- [Supplied text]
----
Though a routine annual activity – albeit among the most critical ones, and always looked forward to; this year’s budget was even more a subject of anxiety than usual, for multiple reasons: The high-profile event of demonetization preceding it and a series of state-legislature elections to follow (along with the advancement of budget-presentation by a month) had made 2017-18 budget one of the most awaited budgets in recent years. Consequently 2017-18 budgets were an extremely high-focus event and there had been a widespread anticipation of the budget being served as a ‘populist’ ‘vote-harvesting’ one or a landmark one.
When presented by India’s Finance Minister Arun Jaitley on 1 February, 2017, it turned out to be reformist and investor-confidence boosting. Rough sodding the widespread anticipation of the vote grabbing budget, it was well balanced and benefited all the critical sectors. The real estate is certainly a major beneficiary from this fiscal measure and was in fact, in dire need of a shot in the arm. Under the shadow of demonetization, the sector had been hit heavily during the last quarter of 2016 calendar. It needed a vital fillip and the Union Finance Minister Arun Jaitley ensured it was delivered.
----
- [Data supplied]

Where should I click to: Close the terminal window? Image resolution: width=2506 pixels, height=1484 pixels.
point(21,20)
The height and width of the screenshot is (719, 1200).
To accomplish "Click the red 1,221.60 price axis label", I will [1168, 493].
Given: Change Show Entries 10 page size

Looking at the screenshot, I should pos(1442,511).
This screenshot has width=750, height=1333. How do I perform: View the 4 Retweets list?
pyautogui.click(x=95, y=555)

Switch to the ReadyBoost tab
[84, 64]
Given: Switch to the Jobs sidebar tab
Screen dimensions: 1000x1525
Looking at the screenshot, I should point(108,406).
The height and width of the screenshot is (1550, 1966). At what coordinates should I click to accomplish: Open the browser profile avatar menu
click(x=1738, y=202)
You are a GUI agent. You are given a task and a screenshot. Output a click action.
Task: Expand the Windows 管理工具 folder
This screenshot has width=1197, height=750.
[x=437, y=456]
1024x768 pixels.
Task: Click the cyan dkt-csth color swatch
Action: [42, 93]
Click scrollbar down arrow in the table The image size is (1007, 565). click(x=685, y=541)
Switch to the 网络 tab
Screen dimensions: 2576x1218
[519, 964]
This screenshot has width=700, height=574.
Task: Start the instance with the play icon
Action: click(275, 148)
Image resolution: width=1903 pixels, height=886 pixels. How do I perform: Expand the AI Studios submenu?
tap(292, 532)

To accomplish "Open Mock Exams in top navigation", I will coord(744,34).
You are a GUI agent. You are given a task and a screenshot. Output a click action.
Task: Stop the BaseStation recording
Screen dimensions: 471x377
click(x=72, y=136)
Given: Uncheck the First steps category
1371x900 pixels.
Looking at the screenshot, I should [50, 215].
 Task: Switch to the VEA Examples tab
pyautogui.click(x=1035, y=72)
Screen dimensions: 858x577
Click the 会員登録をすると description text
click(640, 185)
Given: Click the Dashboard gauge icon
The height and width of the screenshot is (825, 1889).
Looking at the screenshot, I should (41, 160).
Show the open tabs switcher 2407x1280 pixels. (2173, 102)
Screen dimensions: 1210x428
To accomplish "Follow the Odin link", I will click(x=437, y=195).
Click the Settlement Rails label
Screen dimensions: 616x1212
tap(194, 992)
----
- [Exercise] In the passage on India's 2017-18 budget, rewrite the stretch from "Though a routine" through "a landmark one.", changing "anxiety" to "speculation".

- [Correct response]
Though a routine annual activity – albeit among the most critical ones, and always looked forward to; this year’s budget was even more a subject of speculation than usual, for multiple reasons: The high-profile event of demonetization preceding it and a series of state-legislature elections to follow (along with the advancement of budget-presentation by a month) had made 2017-18 budget one of the most awaited budgets in recent years. Consequently 2017-18 budgets were an extremely high-focus event and there had been a widespread anticipation of the budget being served as a ‘populist’ ‘vote-harvesting’ one or a landmark one.